A modern towering building underneath a blue sky.

Paseo Colon

The Main Avenue into San Jose

The Leon Cortez Monument in bronze under a blue sky.
Leon Cortez Monument at the entrance of San Jose.

Paseo Colon is a five-lane section of Central Avenue. It’s also the main motorized access route into San Jose, Costa Rica’s business district. This avenue begins with a salute from the Leon Cortez Monument to the West. To the East, the wide motorized avenue ends where Central Avenue’s pedestrian boulevard begins.

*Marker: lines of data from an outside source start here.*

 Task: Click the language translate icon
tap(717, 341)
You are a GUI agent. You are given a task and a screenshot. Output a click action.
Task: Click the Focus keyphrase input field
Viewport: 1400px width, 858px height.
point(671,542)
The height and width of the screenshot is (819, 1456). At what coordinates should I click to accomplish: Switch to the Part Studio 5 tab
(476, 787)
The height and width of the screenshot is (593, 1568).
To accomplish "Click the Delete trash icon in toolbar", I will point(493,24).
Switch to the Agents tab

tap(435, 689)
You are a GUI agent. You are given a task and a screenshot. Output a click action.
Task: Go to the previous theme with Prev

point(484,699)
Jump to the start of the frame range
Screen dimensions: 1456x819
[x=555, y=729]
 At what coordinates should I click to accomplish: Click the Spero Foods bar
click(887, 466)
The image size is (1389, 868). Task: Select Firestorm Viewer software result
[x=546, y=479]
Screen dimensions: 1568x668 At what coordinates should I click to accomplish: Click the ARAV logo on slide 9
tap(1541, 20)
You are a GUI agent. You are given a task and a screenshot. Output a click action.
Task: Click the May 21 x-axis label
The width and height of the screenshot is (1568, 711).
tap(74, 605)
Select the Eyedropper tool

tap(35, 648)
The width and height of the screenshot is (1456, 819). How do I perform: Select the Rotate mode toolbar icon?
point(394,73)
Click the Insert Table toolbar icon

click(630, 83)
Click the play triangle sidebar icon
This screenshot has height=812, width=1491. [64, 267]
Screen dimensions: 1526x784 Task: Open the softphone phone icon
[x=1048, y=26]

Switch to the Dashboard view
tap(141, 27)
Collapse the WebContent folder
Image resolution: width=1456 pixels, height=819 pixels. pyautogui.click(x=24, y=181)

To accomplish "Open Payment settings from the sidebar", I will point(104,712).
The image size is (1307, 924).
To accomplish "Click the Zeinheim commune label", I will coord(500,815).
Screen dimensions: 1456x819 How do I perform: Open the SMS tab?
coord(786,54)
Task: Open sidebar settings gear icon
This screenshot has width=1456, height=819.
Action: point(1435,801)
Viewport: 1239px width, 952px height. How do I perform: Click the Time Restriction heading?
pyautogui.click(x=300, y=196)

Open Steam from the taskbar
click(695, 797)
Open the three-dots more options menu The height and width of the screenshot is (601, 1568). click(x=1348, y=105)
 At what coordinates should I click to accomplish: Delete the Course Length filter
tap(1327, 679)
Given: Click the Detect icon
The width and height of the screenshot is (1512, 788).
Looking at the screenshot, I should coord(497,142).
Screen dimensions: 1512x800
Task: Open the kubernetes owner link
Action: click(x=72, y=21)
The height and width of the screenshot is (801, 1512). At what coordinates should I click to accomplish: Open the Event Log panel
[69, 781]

On sunny days, the avenue’s Savanna Oak trees (Tabebuia rosea) provide precious shade along its sidewalks. These trees will shed their leaves during the dry season to make way for flowers. When in full bloom, the Savanna Oaks seem to have tiny static flak puffs exploding at the end of their leafless branches. Their petals, in vibrant hues ranging from white to pink, also gather at the foot of each tree, mimicking a reflection from the ground below.

Paseo Colon Avenue trees in full bloom.
In bloom Savanna Oak trees along Paseo Colon, Costa Rica.

Downtown San Jose has now claimed Paseo Colon. What was once gardens and farm homes has turned into commercial and business centers, banks, hospitals, restaurants, hotels, embassies, supermarkets, car rentals, dealerships, services, and other city industries.

Costa Rica’s two tallest buildings tower over Paseo Colon.

Beautiful neo colonial architecture building at dusk.
Beautiful neo-colonial architecture building.

However, a number of gorgeous old homes have survived the modernization of Paseo Colon. The distance between one antique home and another seems to be ever-growing; there are still a few left to be admired and contrasted against their modern counterparts.

The name Paseo Colon means Colon’s Way. The name Colon is Columbus in Spanish, as in Christopher Columbus. Yes, this avenue honors Christopher Columbus since he came to Costa Rica on his fourth and final voyage back in 1502. He was looking for a shortcut to the Pacific Ocean. He didn’t find it, but he did become the first European tourist to make to Costa Rica.